(The input Opens)
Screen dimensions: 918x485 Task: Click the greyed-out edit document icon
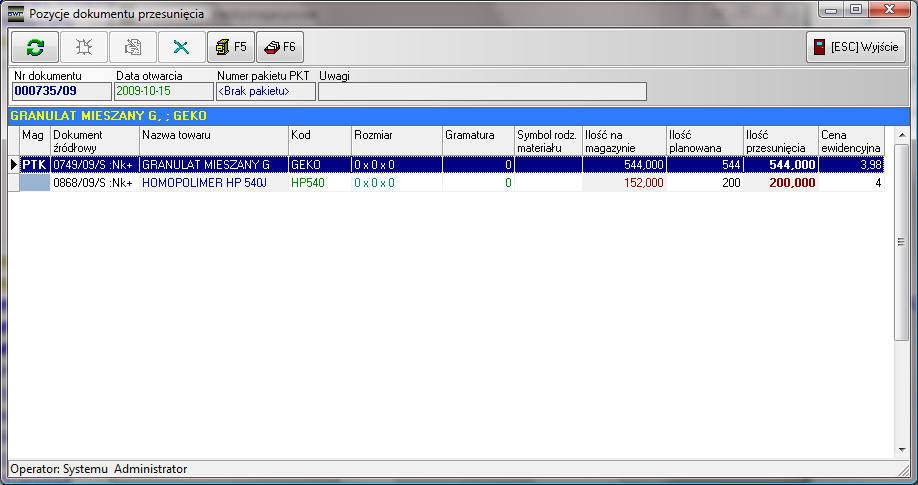133,47
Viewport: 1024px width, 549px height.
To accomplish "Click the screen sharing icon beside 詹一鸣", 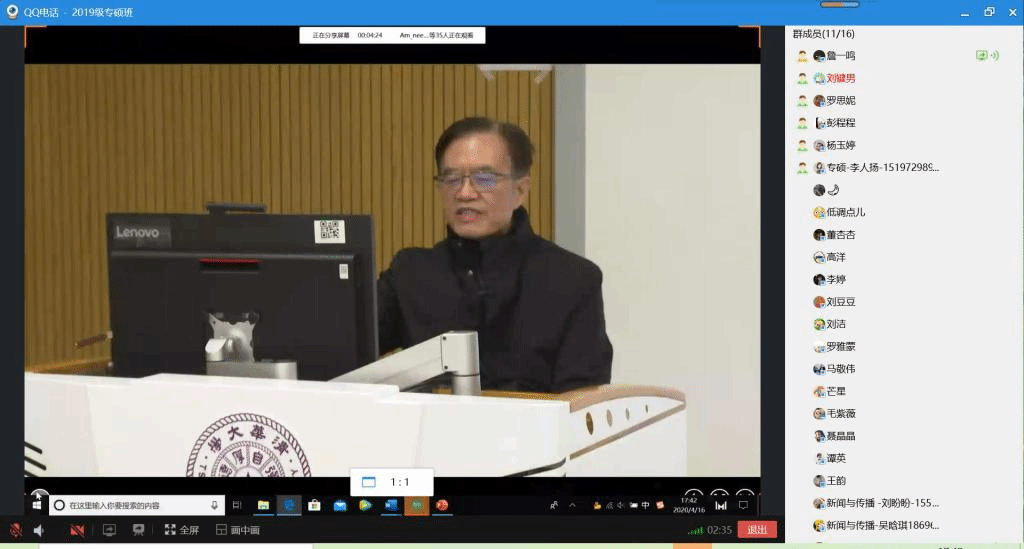I will point(981,56).
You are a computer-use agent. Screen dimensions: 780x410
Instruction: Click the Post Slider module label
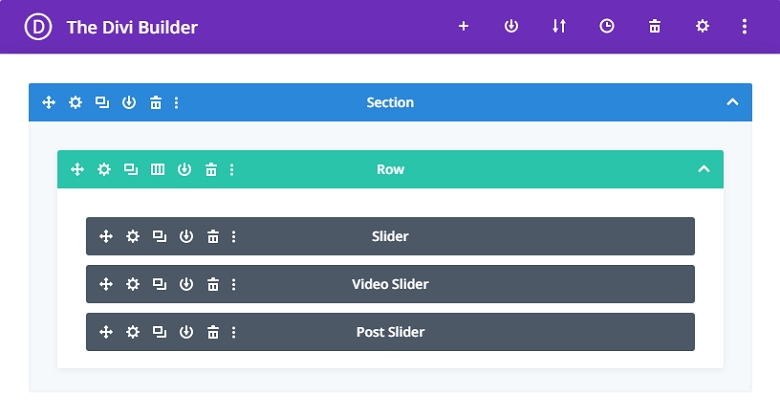(390, 332)
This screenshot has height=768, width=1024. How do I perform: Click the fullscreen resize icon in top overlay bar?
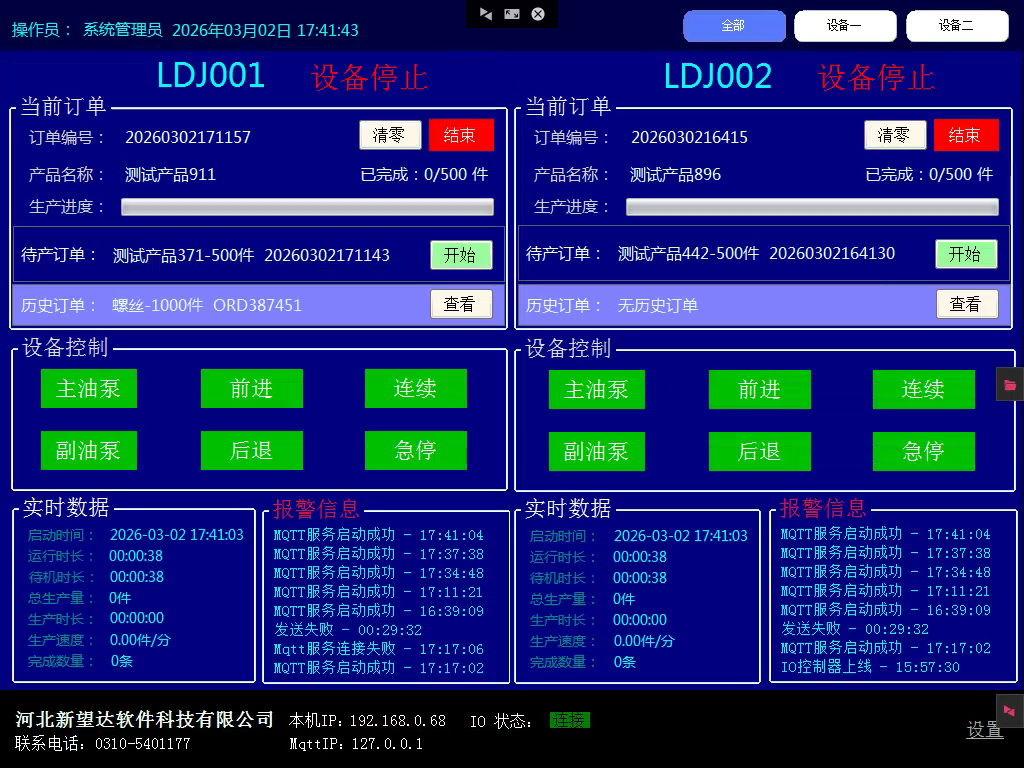coord(512,14)
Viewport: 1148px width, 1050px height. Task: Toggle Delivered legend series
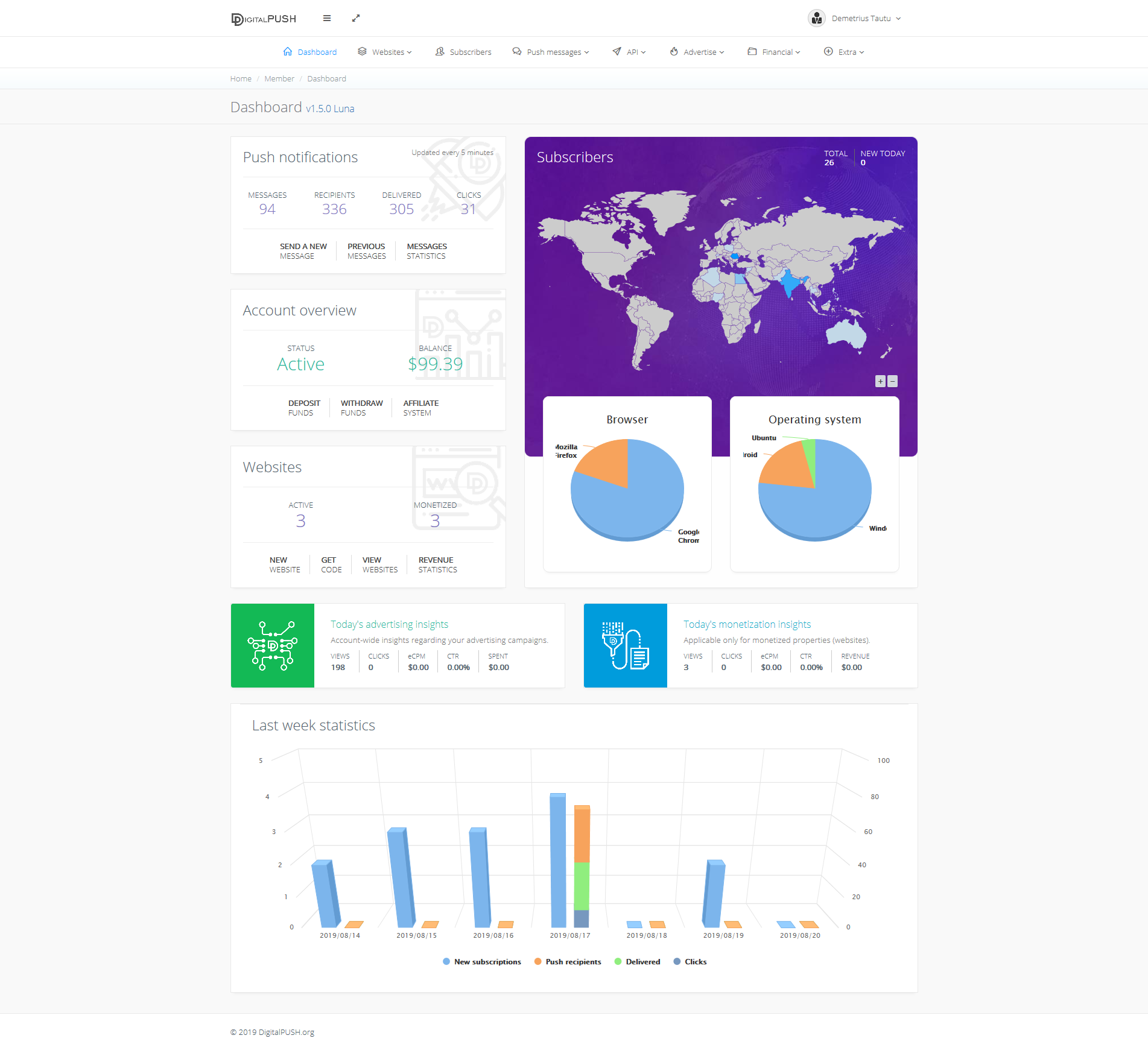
(The input Closes)
What the task asks> Transcribe, please, the lines from the one holding "This screenshot has" to the final line of the material, both included, exactly and with no extra lines, and skip the pictures.

Problem solution>
This screenshot has height=768, width=1024. How do I perform: Click the fullscreen resize icon in top overlay bar?
coord(512,14)
Viewport: 1148px width, 1050px height. Task: Toggle Delivered legend series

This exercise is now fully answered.